— START OF PAGE EXTRACT —

US Pork Outlook Report - April 2002

by 5m Editor
16 April 2002, at 12:00am

By U.S.D.A., Economic Research Service - This article is an extract from the April 2002: Livestock, Dairy and Poultry Situation and Outlook Report, highlighting Pork Industry data. The report highlights that hog production is running above expectations leading to the lower prices which are being seen.

U.S. Meat Production To Increase

Total meat production in 2002 is projected to be nearly 84 billion pounds (lb.), up 1 percent from a year ago. Poultry and pork production are expected to be up modestly, while beef production is expected to be nearly unchanged. Drought conditions are forcing more cattle into feedlots and possibly delaying herd expansion for at least another year.

The March Quarterly Hogs and Pigs Report reported a 2-percent increase in the market hog inventory and producers’ intentions to have 1 percent more sows farrow during March-August than a year ago.

Projected meat exports in 2002 are projected to fall about 2 percent from last year, as all major meats are expected to register declines. Larger meat production and lower exports are pressuring domestic prices downward.

Hog prices have weakened and are expected to average about $40 per hundredweight (cwt) for the year, $6 below 2001.

— END OF PAGE EXTRACT —

→ TASK BRIEF
Answer these questions from the pork outlook extract:
(a) By what percentage is total meat production in 2002 projected to rise from a year ago?
(b) What increase in the market hog inventory did the March Quarterly Hogs and Pigs Report show?
(c) What average hog price per hundredweight is expected for the year?

— START OF RECORD SET —

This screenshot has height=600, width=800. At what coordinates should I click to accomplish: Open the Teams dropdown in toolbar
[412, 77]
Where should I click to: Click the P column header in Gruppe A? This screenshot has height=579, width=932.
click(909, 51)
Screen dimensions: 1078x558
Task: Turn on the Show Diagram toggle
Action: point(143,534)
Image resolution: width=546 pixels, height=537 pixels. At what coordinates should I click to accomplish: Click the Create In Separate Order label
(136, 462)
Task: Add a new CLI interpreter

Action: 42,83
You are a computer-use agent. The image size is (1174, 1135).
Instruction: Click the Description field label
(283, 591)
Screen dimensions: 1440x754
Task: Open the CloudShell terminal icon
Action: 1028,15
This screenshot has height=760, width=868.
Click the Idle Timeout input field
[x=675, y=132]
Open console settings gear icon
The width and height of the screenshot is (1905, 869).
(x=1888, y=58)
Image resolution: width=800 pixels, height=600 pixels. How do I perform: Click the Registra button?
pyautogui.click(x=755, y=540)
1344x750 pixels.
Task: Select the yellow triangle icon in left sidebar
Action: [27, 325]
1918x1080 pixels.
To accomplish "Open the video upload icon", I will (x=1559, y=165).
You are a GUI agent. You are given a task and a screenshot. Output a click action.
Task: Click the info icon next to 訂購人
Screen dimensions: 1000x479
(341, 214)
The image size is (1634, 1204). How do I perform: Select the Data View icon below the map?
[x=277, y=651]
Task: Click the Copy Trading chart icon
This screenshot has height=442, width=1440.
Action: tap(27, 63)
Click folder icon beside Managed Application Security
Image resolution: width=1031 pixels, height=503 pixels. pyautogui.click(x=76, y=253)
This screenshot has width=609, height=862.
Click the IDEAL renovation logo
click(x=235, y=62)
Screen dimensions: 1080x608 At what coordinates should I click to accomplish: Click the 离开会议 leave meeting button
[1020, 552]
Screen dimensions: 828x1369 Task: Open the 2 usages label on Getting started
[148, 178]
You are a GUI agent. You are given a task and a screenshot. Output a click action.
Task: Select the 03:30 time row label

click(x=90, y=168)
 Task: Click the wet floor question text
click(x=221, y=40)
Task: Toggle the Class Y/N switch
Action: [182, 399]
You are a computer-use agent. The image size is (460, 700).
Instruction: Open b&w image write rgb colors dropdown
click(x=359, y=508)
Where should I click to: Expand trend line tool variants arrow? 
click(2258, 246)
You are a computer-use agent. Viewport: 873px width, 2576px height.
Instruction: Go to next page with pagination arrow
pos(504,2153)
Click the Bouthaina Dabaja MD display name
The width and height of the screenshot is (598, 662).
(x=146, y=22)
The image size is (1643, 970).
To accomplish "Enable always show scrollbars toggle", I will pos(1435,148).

— END OF RECORD SET —

→ OUTPUT FOR THIS TASK
(a) 1 percent
(b) 2 percent
(c) About $40 per hundredweight